_WORK REQUIRED_
Scan the entries below for the word "agent", then copy each line that holds it.

_MATERIAL FOR THIS EXERCISE_

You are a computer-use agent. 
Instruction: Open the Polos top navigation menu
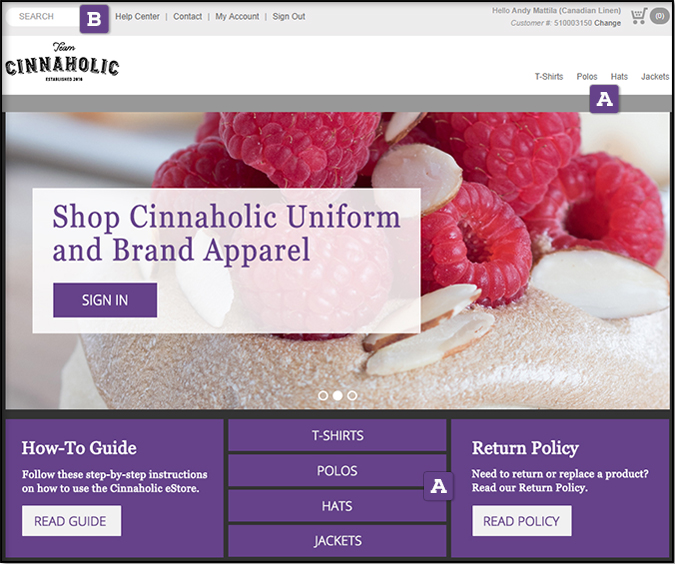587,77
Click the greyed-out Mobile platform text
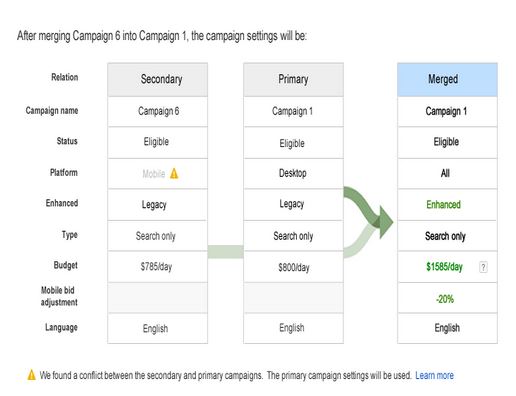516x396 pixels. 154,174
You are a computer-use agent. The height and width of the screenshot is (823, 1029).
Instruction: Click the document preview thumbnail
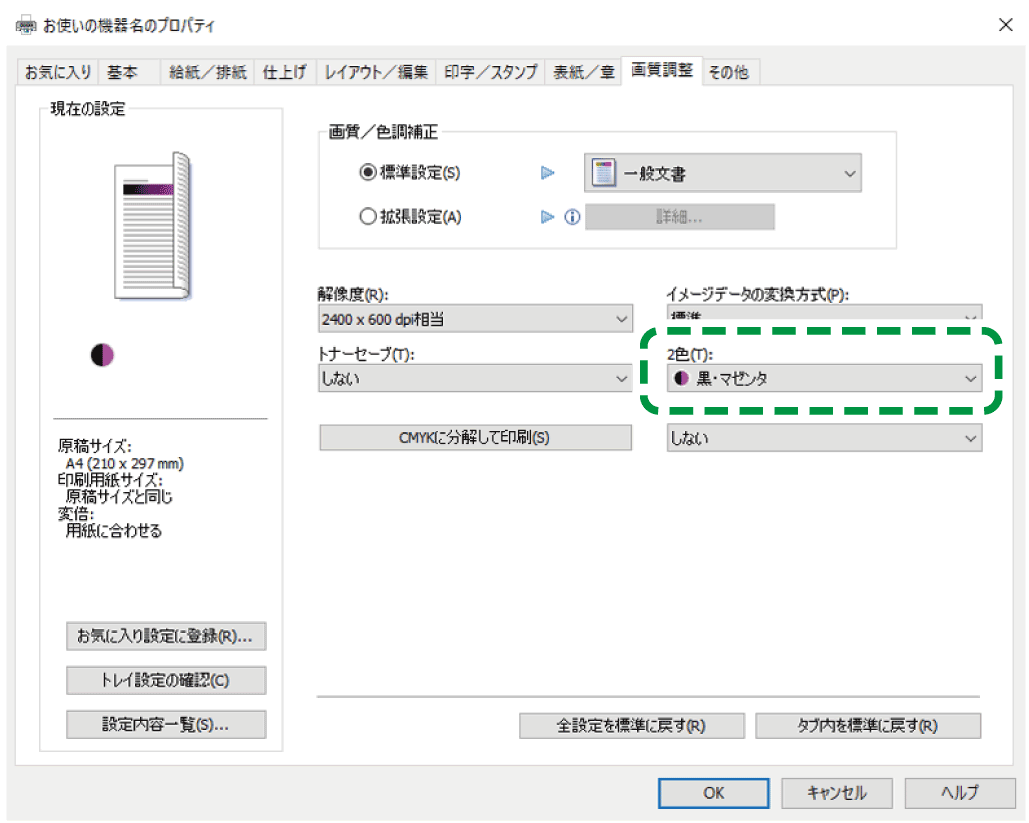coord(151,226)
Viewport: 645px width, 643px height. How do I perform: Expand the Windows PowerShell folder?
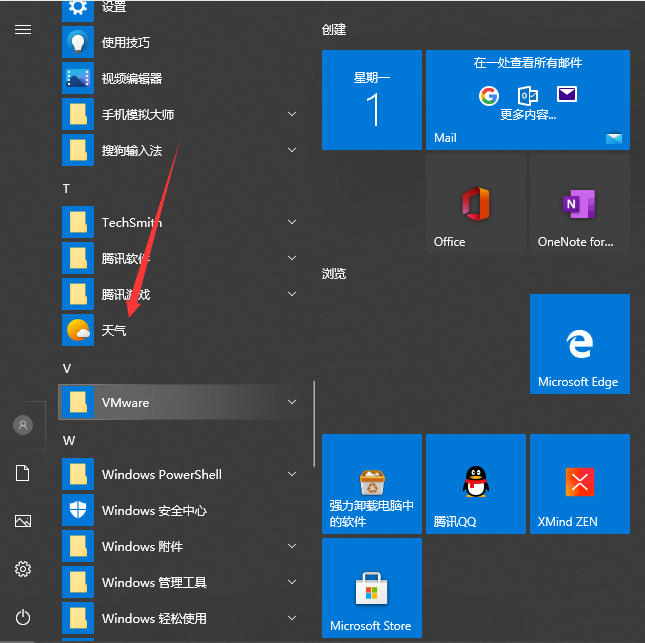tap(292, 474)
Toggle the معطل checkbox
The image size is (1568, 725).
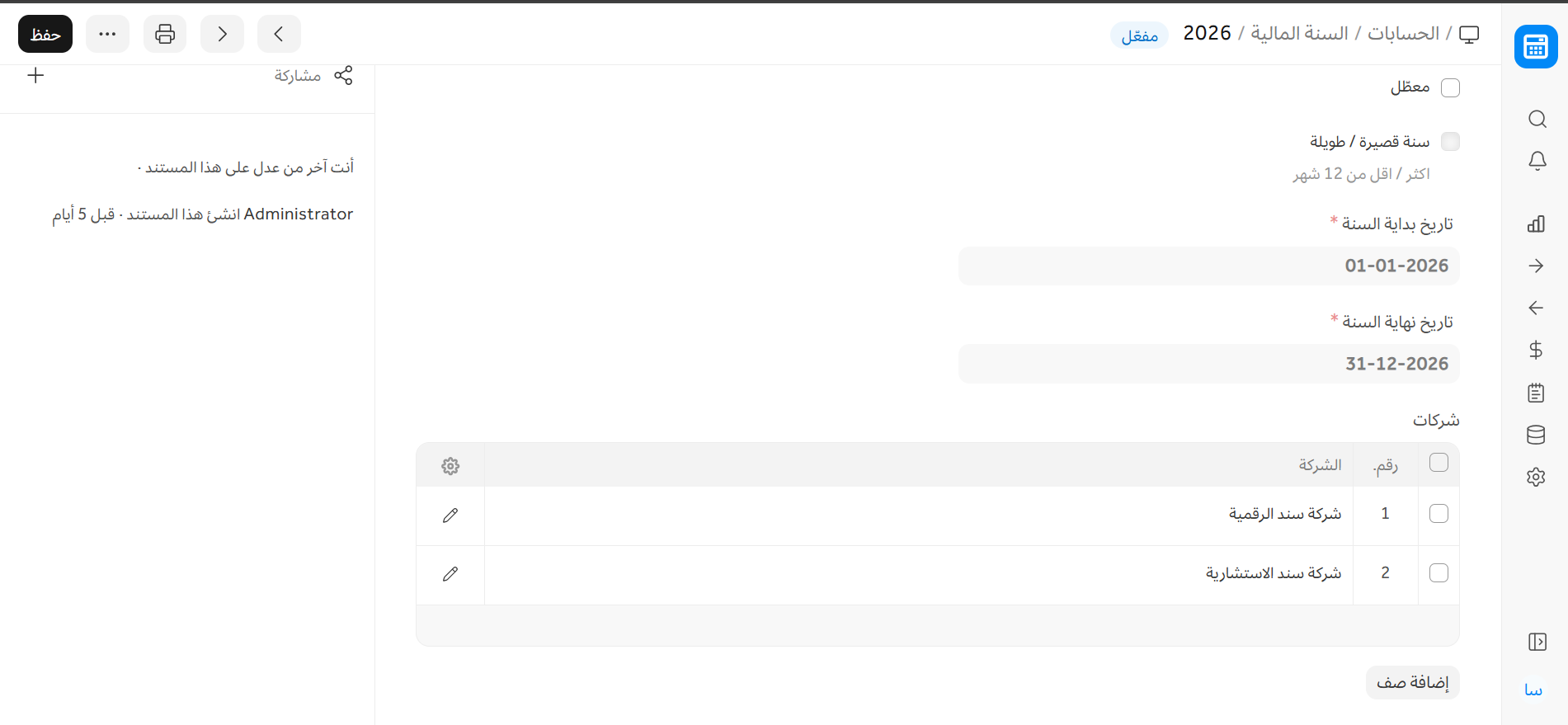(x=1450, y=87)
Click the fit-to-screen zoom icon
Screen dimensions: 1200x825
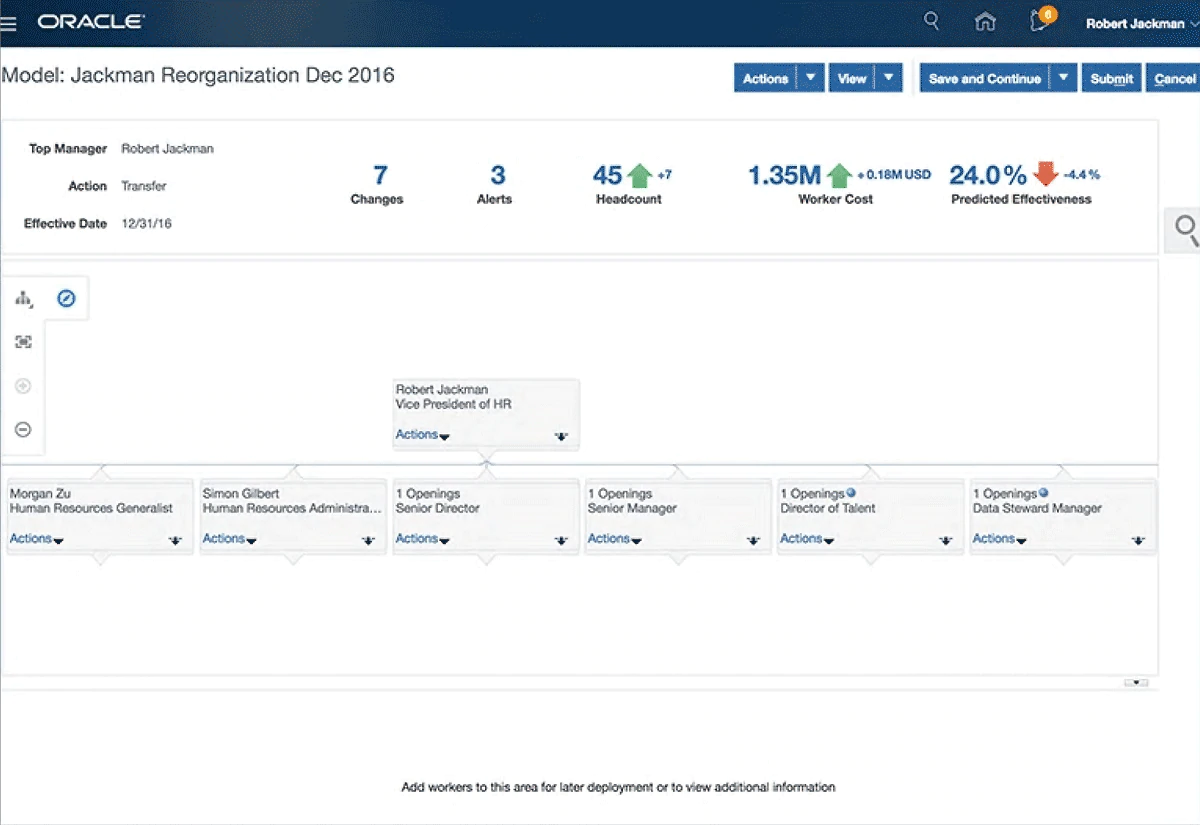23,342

* * *

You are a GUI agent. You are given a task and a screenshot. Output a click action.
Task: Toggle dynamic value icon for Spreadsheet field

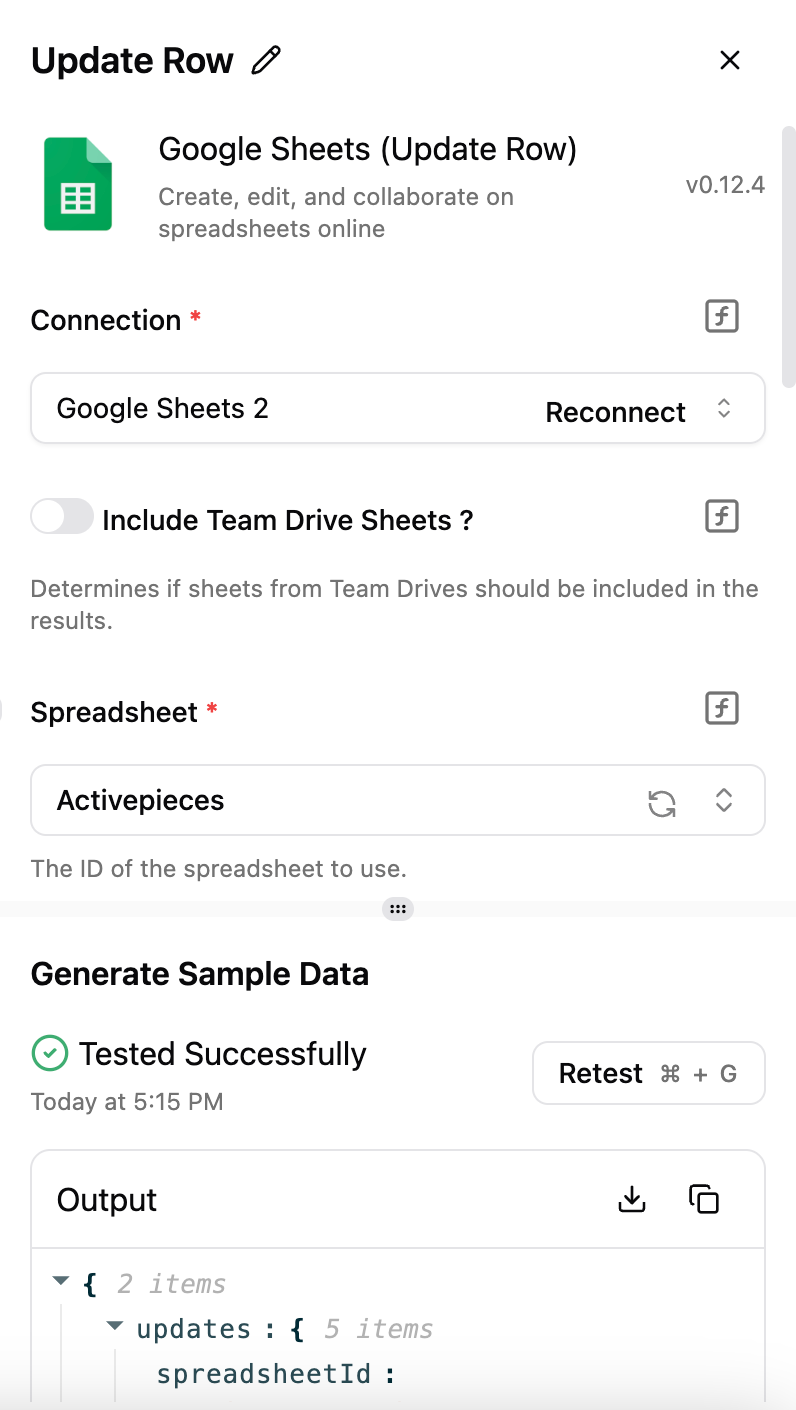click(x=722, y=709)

_EXPECTED ANSWER_
You are a computer-use agent. 
You are a computer-use agent. The height and width of the screenshot is (823, 1029).
You are a GUI agent. You are given a task and a screenshot. Output a click action.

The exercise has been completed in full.